It's taken the British justice system 27 years, one week and four days to come up with an answer. It's required two inquests, the first hideously botched; a formal inquiry; a number of unsuccessful appeals to various courts; a subsequent Independent Panel; a long-running and remarkable justice campaign; much admirable investigative journalism; and the peeling back of years and years of political and institutional obfuscation and cover up. But the families of those who died at Hillsborough finally know how the 96 lost their lives: They were unlawfully killed by those who were obliged to ensure their safety.
This finding is not in itself a criminal conviction; inquests determine the legal facts surrounding deaths, but do not determine criminal guilt. But it is an assertion by this jury that they believe beyond all reasonable doubt that the killings amounted to breach of criminal law. In this case, the jury were told that they would have to be "sure that David Duckenfield, the match commander, was responsible for the manslaughter by gross negligence of those 96 people." They were directed to consider his "conduct" as well as his "responsibility." Seven to two, they were sure.

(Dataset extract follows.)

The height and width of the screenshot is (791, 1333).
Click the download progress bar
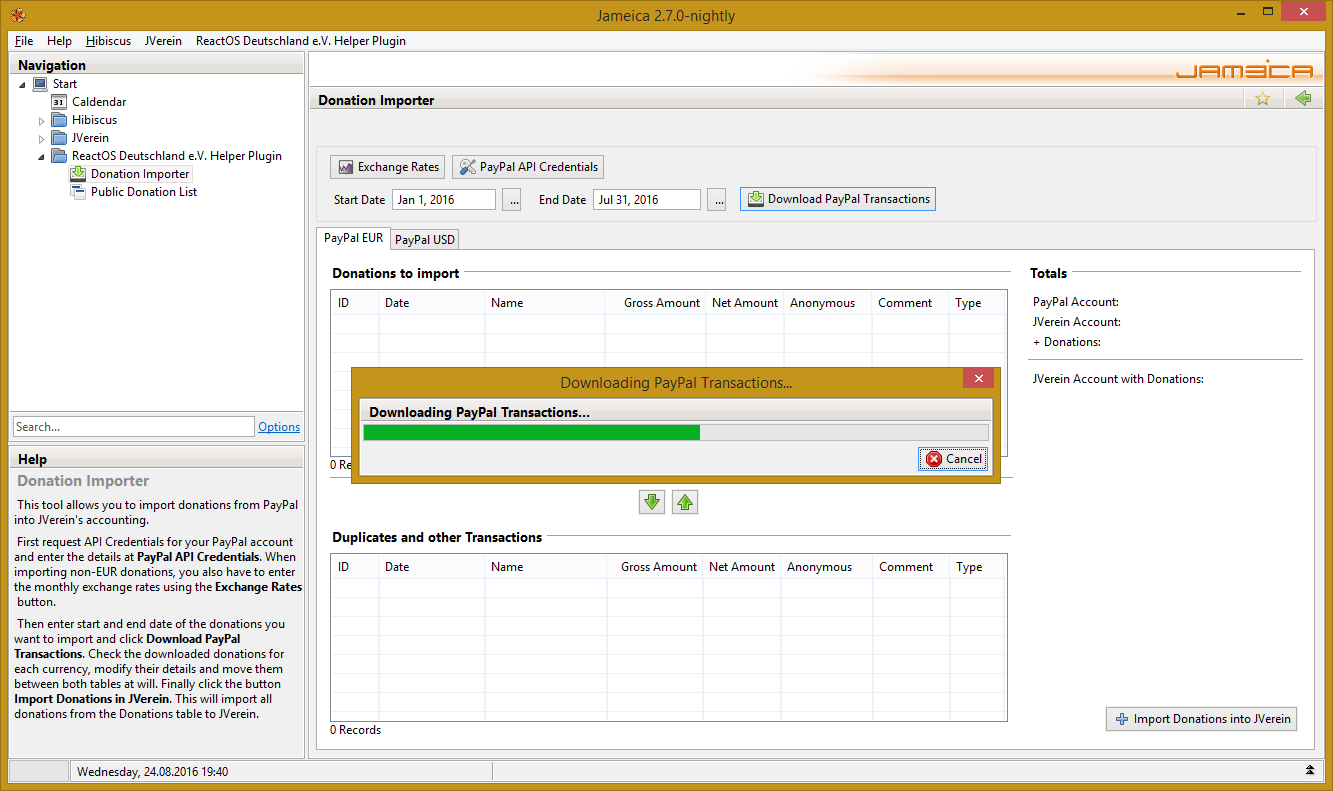(x=675, y=432)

The first inquest, consistently criticised by campaigners and journalists, did not consider any evidence beyond a cut-off point of 3:15 p.m. that afternoon, nine minutes after the game was stopped and the fans began to enter the pitch. It was composed of a series of mini-inquests in which police officers read out short accounts and no witnesses were called. And it returned a blanket verdict of "accidental death;" a finding that sat on the books until 2012 despite witness testimony that some victims had been alive and conscious as late as 4 p.m., and despite repeated and consistent complaints that evidence was misrepresented or overlooked.

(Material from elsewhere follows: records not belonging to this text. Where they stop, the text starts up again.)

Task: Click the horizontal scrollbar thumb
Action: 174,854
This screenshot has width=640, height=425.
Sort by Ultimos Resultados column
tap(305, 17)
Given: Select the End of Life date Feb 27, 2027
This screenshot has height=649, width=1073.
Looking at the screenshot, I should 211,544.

This second inquest has concluded that 95 of the 96 victims died, or could have died, after that 3:15 p.m. cut-off point. It has exposed police officers and other officials to cross-examination, in the course of which Duckenfield accepted responsibility for the deaths, acknowledged that he was inadequately experienced to oversee the operation and admitted that he lied about his decision to open the exit gate and admit hundreds of fans into the already overcrowded central pens of the terrace. And it has replaced that finding of accidental death with this of unlawful killing.
This finding is important not just because it finally answers the question of how. It is important because it finally drags the British institutional record into line with what was known by many within and without football at the time and has only become more obvious since. It is another crack in what was for years an almost-united front of dehumanising contempt for ordinary people from the political, judicial and policing institutions of Britain, along with those elements in the media that cravenly backed them. And it forces those who would still deny the obvious to either finally retract, or admit that they don't actually care what happened and they just want to get on with noisily hating one or more of the following: people from Liverpool; people from the North; people from the working class; people who like football; people.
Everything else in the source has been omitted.